** DATA TO USE follows **

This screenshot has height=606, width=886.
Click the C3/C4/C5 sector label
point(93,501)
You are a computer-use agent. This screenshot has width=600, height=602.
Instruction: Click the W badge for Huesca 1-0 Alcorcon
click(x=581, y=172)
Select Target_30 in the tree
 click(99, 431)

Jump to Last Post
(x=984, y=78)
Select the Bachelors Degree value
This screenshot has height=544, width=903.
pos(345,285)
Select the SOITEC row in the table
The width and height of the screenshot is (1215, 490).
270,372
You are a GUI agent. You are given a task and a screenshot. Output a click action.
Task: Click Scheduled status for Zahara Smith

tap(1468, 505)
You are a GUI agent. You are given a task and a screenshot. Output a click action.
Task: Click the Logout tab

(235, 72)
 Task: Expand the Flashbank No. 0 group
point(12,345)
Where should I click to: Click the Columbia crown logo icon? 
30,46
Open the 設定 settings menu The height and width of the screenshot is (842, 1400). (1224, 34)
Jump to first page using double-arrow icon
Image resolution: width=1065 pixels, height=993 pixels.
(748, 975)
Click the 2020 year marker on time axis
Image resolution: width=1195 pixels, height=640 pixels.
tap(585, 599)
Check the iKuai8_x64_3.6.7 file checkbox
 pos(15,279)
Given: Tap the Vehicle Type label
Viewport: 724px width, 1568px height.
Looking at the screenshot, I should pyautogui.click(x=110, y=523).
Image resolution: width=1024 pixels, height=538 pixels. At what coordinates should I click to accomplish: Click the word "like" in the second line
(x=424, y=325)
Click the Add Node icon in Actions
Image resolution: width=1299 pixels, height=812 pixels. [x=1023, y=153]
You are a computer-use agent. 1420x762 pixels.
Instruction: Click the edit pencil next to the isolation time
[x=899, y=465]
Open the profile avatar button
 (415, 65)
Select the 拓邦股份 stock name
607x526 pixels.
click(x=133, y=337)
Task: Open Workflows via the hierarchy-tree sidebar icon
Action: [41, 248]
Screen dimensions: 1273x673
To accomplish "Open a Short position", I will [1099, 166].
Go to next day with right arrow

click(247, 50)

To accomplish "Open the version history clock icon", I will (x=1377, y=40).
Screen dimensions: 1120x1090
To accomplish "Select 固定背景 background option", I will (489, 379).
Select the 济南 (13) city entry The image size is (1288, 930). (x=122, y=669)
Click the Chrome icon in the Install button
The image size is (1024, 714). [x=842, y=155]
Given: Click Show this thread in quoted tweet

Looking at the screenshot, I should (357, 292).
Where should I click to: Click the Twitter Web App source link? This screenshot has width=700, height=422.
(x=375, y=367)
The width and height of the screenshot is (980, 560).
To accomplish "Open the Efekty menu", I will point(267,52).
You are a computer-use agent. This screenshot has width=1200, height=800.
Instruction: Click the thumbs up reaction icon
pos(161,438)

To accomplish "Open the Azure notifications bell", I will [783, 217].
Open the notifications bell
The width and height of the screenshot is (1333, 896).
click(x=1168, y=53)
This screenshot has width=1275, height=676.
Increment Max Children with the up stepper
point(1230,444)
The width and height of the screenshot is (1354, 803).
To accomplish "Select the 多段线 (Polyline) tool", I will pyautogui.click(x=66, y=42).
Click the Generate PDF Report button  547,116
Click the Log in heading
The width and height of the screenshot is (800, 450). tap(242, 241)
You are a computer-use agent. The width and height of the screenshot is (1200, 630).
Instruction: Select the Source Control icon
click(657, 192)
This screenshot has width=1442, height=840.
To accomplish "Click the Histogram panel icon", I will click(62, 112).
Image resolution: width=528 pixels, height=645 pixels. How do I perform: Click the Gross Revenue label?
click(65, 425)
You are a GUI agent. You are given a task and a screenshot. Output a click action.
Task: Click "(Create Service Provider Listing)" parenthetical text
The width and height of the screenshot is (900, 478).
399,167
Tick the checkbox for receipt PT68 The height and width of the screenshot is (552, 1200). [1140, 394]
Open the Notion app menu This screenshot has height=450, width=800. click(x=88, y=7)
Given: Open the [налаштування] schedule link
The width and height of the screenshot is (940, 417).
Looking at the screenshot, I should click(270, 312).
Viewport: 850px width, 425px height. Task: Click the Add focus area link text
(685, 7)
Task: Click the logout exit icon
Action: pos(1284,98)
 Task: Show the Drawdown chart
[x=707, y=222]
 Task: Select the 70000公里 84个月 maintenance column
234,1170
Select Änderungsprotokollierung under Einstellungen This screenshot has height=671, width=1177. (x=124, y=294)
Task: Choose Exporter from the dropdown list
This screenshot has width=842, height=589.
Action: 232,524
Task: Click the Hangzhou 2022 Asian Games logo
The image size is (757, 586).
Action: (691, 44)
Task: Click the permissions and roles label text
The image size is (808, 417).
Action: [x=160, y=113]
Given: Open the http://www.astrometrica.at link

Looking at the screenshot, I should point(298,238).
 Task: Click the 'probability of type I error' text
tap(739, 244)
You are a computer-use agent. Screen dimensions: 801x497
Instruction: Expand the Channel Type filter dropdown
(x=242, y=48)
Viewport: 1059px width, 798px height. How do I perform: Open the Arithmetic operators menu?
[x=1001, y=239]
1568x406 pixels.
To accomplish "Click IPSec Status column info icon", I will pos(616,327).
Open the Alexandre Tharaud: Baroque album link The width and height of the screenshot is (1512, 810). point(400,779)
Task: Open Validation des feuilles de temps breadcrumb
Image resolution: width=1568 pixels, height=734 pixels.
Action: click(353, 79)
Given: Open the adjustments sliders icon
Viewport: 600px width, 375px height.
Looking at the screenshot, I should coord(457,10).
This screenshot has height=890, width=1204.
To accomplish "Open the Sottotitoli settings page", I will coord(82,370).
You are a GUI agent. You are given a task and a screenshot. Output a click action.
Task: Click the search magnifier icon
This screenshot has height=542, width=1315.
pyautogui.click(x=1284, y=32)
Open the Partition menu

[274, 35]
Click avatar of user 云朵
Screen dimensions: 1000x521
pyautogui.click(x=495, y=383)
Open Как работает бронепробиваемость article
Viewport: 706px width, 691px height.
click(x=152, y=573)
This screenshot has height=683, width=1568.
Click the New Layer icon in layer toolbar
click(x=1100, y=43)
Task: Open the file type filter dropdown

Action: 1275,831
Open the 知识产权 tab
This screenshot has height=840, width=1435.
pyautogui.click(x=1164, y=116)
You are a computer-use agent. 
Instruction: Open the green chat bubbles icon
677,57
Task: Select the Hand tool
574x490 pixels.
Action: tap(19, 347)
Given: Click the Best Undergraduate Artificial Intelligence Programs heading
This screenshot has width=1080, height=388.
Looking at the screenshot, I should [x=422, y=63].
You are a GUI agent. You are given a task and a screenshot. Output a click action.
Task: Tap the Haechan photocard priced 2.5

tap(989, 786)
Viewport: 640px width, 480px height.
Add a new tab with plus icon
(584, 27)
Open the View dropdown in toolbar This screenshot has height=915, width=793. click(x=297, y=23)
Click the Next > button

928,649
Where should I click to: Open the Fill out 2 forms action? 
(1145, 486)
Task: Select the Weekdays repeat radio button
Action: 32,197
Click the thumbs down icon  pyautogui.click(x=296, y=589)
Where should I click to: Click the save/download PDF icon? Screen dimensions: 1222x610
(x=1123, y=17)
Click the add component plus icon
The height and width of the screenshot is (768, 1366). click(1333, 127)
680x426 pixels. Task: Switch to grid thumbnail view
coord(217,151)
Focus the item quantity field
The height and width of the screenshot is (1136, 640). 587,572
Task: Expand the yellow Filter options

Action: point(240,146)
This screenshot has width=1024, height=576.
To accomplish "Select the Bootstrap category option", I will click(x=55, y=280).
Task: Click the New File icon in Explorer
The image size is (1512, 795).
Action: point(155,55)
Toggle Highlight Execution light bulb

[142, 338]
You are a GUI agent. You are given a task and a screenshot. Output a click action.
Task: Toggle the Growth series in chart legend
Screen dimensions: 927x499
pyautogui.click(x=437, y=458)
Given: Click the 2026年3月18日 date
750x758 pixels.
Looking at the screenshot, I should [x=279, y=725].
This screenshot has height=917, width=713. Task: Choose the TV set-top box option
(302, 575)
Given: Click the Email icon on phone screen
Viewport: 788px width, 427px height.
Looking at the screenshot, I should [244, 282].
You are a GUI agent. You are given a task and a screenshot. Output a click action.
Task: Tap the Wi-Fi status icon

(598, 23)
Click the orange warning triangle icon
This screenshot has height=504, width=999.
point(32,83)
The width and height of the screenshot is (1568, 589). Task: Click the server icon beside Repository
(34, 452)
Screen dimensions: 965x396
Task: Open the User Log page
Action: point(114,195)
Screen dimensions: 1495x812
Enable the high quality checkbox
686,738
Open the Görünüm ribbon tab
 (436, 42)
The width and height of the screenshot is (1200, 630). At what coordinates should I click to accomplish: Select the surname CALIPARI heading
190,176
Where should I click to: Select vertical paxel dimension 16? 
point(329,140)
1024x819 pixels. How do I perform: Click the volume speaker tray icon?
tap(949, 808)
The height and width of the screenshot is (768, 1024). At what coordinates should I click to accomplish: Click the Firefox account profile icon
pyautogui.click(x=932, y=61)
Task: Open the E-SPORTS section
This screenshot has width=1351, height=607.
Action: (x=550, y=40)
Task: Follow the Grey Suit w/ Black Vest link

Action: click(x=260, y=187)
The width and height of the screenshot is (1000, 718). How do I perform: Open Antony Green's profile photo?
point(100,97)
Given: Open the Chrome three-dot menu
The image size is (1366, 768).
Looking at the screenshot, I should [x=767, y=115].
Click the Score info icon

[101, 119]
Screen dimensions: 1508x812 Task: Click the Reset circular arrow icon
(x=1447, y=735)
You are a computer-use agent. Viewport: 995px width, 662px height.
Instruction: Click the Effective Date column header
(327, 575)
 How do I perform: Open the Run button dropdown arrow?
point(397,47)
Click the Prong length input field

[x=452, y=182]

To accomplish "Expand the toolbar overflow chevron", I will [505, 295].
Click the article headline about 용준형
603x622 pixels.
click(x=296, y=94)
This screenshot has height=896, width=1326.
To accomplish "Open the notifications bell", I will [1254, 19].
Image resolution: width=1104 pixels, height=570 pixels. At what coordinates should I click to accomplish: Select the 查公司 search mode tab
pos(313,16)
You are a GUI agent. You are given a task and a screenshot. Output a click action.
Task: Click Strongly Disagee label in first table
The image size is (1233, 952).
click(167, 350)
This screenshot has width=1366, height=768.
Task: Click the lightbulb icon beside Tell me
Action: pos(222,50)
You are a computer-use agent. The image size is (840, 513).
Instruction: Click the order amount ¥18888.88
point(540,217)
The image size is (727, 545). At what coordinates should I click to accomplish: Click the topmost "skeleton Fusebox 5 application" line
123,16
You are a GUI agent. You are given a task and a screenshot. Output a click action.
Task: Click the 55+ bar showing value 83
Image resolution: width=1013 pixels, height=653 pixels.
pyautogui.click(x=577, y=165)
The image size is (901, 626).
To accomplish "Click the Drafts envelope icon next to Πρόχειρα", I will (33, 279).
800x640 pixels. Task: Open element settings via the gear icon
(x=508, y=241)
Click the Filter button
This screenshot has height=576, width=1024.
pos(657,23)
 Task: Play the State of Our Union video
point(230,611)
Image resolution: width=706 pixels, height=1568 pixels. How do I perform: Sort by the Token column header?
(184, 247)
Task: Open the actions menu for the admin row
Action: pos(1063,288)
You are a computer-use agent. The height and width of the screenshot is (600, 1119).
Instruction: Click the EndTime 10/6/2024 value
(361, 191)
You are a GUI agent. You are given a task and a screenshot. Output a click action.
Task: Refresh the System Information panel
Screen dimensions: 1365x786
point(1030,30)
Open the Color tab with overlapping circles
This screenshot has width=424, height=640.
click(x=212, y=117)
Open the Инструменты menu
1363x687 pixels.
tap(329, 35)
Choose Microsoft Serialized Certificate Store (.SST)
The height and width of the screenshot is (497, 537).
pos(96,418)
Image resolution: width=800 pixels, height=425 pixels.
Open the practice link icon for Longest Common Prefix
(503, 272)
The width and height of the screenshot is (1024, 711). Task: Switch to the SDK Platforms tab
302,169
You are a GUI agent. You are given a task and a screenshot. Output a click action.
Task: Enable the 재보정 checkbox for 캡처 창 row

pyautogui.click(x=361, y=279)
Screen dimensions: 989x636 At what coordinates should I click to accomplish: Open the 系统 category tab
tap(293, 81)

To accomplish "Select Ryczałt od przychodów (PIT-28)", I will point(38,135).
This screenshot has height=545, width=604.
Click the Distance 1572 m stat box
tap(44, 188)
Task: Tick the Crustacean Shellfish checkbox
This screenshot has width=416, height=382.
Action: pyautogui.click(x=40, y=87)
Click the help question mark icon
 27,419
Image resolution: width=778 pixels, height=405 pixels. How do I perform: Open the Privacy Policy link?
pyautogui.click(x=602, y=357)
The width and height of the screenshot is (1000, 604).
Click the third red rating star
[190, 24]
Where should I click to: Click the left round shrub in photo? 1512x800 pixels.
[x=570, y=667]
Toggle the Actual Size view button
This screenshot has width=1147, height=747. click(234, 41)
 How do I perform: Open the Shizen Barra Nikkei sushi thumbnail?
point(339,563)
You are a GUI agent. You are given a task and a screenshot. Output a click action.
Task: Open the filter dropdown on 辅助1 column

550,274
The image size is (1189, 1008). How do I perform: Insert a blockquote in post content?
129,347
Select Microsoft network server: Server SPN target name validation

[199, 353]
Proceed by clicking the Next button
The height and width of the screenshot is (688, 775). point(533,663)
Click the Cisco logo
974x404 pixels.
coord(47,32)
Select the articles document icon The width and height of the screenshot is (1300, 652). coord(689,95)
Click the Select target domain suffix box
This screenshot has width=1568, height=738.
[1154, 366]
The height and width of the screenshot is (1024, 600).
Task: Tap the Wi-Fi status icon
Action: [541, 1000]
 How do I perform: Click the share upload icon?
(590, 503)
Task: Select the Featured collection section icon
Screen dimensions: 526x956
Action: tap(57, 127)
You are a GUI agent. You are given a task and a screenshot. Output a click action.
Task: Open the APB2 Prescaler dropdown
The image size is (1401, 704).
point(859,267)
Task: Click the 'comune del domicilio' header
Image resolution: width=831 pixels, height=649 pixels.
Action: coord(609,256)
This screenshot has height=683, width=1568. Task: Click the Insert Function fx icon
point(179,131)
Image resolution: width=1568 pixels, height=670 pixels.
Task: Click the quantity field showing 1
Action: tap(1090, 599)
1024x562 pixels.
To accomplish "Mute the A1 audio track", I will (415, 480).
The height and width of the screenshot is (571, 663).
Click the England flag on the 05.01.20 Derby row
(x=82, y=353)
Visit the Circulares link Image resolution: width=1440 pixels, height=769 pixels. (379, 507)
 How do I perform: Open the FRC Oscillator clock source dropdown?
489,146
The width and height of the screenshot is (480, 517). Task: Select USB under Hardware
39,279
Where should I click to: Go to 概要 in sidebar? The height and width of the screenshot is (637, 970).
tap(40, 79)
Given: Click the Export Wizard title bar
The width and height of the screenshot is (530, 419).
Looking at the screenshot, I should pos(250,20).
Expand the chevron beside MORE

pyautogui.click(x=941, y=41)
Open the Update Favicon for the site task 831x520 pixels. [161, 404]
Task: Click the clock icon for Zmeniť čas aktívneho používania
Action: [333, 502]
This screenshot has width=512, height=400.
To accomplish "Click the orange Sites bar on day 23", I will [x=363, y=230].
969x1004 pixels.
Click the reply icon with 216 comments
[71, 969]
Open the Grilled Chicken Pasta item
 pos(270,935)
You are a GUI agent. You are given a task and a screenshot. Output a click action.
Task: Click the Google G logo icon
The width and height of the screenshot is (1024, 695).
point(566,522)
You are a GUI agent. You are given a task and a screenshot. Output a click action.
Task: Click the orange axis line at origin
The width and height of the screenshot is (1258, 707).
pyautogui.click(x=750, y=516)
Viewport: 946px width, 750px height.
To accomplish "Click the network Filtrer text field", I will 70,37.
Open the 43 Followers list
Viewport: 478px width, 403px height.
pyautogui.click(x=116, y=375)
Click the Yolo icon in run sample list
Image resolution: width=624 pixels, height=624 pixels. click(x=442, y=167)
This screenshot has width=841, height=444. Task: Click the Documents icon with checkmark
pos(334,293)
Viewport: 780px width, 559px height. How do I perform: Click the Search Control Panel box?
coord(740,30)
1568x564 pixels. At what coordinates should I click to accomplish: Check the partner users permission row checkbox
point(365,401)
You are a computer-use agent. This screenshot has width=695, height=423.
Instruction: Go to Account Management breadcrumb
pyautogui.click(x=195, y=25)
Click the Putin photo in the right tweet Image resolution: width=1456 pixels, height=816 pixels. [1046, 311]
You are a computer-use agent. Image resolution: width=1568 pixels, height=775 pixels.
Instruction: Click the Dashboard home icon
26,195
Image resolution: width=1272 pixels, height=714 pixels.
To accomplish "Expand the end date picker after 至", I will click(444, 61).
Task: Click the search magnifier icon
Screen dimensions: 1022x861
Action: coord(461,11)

** End of DATA TO USE **

### [TASK OBJECTIVE]
Pull each line holding "notifications" out of the listing.

### [SOLUTION TO THIS PROBLEM]
To accomplish "Open the Azure notifications bell", I will [783, 217].
Open the notifications bell
To accomplish "Open the notifications bell", I will [1254, 19].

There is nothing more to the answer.